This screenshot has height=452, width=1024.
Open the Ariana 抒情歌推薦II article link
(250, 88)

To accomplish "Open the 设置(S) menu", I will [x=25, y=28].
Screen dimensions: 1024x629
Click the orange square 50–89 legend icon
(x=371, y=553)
▬▬▬▬▬▬
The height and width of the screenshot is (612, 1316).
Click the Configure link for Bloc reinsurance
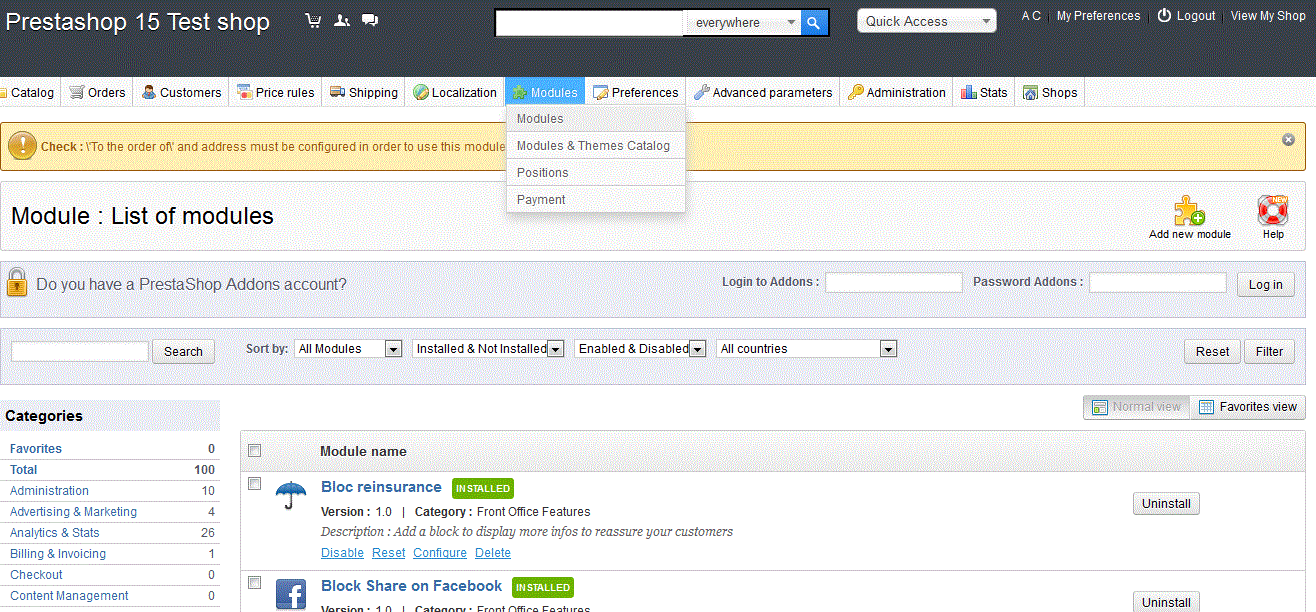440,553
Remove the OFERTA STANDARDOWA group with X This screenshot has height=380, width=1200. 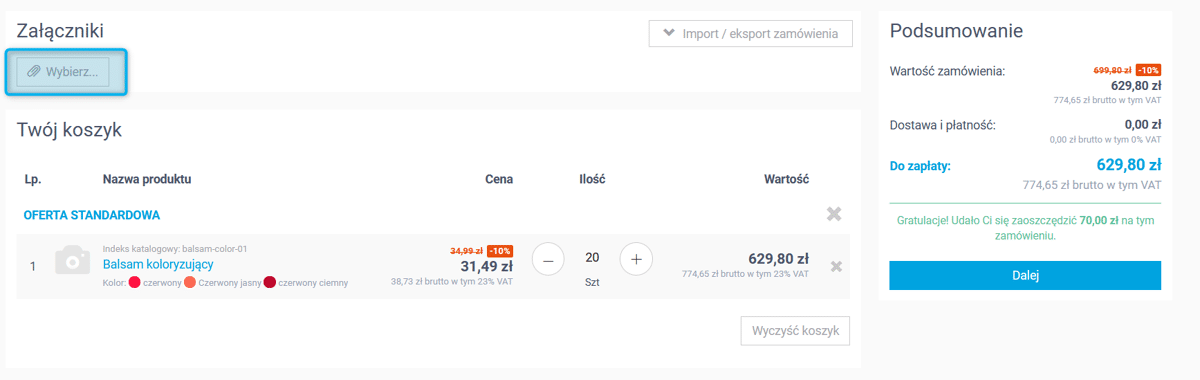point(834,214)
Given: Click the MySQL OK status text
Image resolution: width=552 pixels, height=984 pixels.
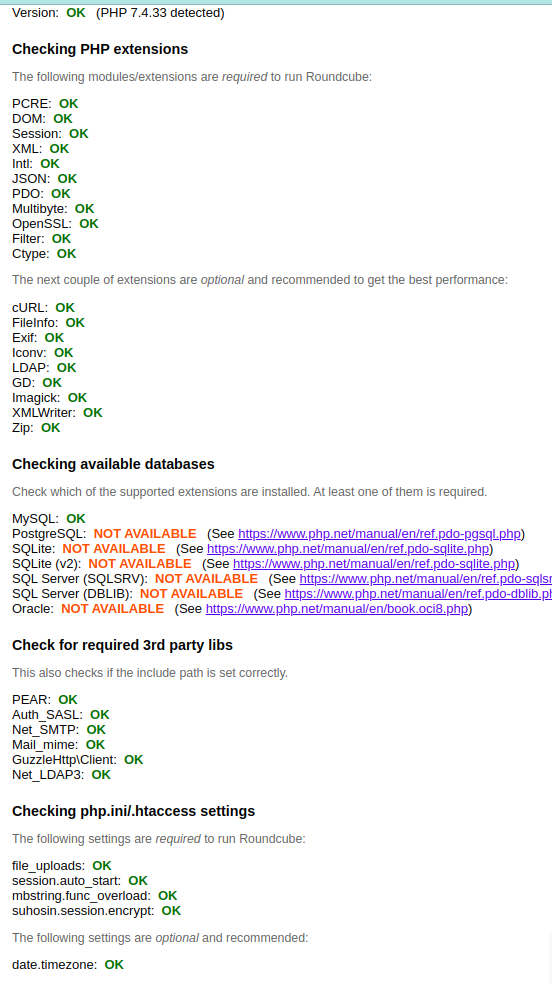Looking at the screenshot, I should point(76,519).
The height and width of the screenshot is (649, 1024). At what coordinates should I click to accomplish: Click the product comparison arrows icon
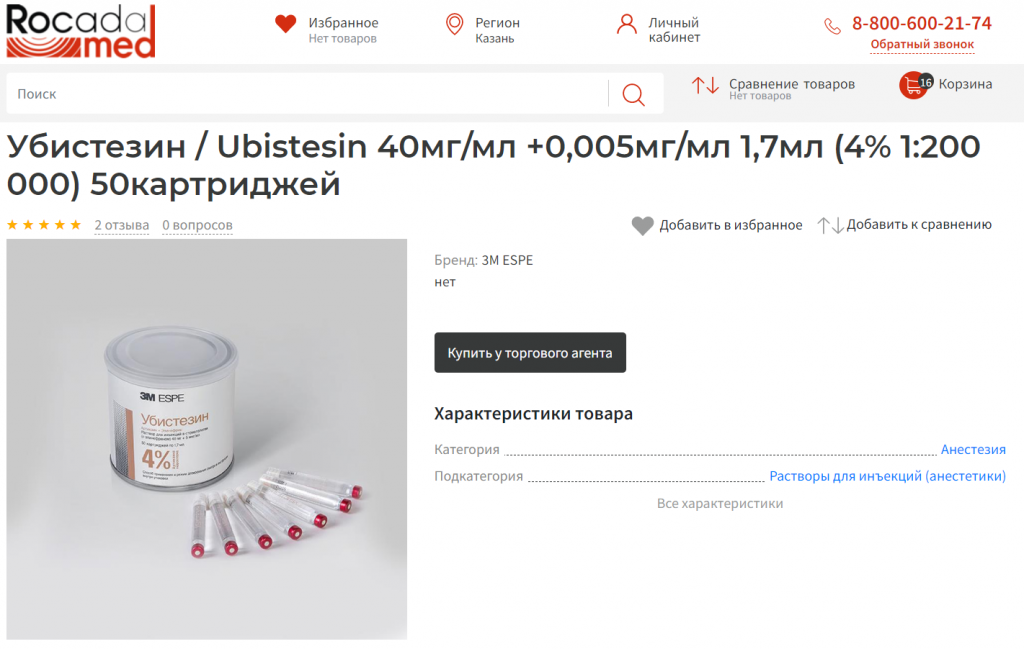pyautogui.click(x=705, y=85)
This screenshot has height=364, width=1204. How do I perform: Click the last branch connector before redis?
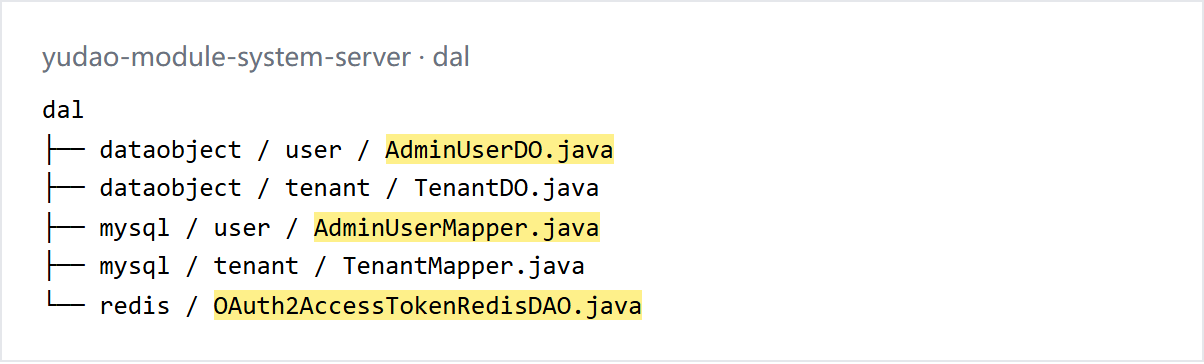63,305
▬▬▬▬▬▬
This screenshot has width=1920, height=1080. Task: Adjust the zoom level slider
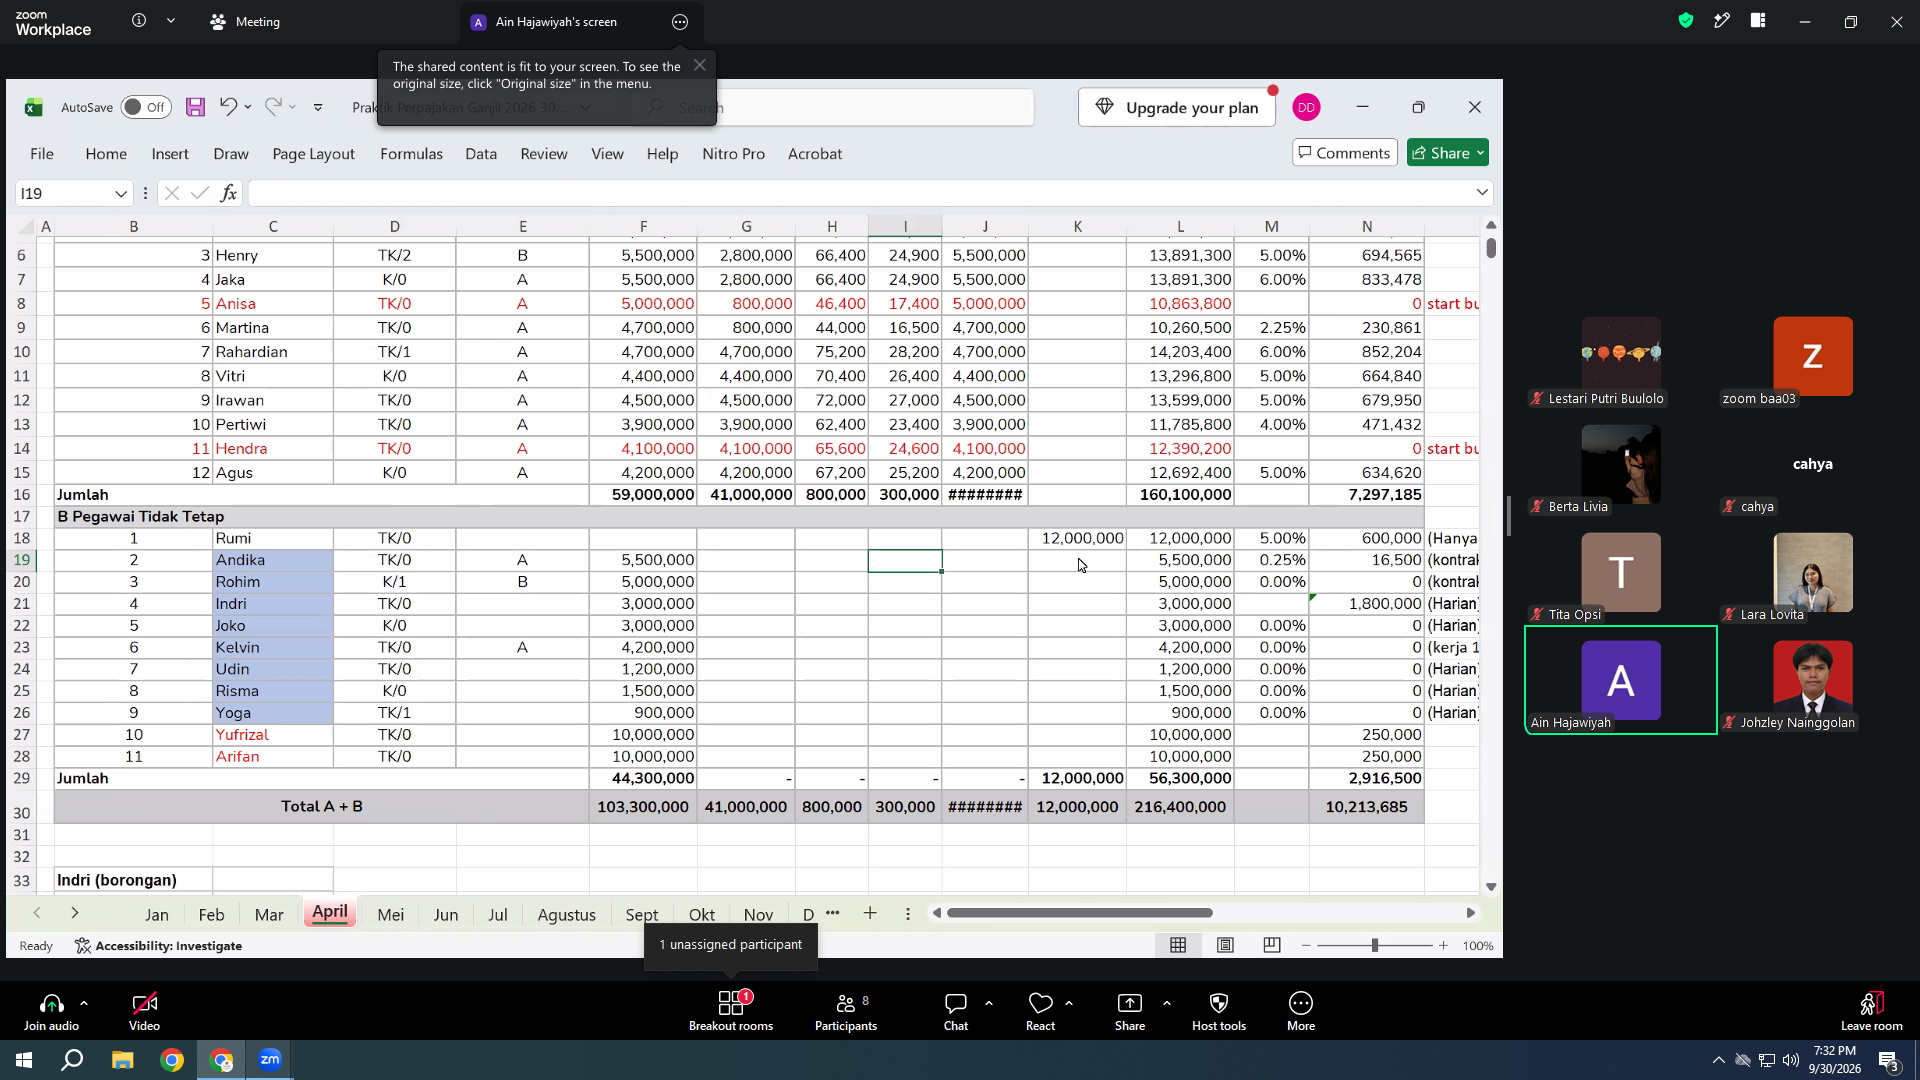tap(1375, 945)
▬▬▬▬▬▬
EXERCISE OBJECTIVE
Rewrite the entries as a numbered list, starting at the line containing "This screenshot has width=1920, height=1080." and ending at the line containing "tap(1375, 945)", with both of those lines included and blank lines omitted. Leave the pictures out of your answer.

RIGHT ANSWER
1. This screenshot has width=1920, height=1080. Task: Adjust the zoom level slider
2. tap(1375, 945)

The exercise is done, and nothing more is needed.